Presently, state-of-the art infection diagnostics in Blood, Serum, Urine, Sputum and Spinal fluids use the universally accepted Colony Forming Units (CFUs) counting. This requires 10-30 mL of fluid and 24-72 hours of incubation, taking days for results, and yielding 30% false positives. This excess of diagnosed infections leads to massive overuse of antibiotics and costs US hospitals ~ $20 Billion/year.
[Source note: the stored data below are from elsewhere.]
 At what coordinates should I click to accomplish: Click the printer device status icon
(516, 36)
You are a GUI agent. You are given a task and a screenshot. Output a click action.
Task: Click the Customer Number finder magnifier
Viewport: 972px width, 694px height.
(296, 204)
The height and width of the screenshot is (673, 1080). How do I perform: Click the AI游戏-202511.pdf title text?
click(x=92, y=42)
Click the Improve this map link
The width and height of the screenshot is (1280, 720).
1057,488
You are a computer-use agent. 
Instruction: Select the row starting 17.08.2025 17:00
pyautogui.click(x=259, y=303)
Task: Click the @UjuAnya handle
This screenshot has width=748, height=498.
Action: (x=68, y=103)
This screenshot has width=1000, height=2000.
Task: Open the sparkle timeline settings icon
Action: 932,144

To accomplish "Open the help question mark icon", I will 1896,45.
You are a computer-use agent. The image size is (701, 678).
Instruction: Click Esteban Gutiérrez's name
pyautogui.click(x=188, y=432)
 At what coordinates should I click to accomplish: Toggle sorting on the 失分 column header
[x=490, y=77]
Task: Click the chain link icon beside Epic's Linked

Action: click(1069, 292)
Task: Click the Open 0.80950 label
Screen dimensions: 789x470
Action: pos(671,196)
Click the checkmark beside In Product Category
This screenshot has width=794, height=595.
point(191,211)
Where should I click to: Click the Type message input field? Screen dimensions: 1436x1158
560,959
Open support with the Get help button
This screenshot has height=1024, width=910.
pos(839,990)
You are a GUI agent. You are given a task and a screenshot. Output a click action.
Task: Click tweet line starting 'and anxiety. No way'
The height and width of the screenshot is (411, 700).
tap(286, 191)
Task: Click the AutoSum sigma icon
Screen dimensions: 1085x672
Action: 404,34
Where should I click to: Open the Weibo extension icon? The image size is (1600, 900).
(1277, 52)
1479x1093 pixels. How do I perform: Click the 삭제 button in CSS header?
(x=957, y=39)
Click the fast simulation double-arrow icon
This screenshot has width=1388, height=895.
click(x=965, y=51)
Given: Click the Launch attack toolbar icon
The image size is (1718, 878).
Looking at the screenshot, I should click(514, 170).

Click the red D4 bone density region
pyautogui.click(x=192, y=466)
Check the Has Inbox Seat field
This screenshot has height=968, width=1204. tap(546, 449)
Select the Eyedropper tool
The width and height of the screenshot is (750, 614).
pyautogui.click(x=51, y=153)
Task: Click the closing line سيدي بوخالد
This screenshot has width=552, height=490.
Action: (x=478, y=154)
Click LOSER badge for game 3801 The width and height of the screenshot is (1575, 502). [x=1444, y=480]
The device concept investigated in this study, FungiBug™, aims to test pathogen detection and count pathogen loads using SYBR-safe fluorescent dyes that bind to nucleic acid pairs in DNA/RNA helices. Recently, macroscopic bacterial detection was tested successfully using 0.3 mL drops of SYBR-safe dyes on 0.3 mL calibrated pathogen solutions, via the first proof-of-concept studies to develop InnovaBug™ [6-9] . The present work uses the same approach to detect fungal infections by Macroscopic Epi-Fluorescence using SYBR-safe dyes on fungal colonies for FungiBug™.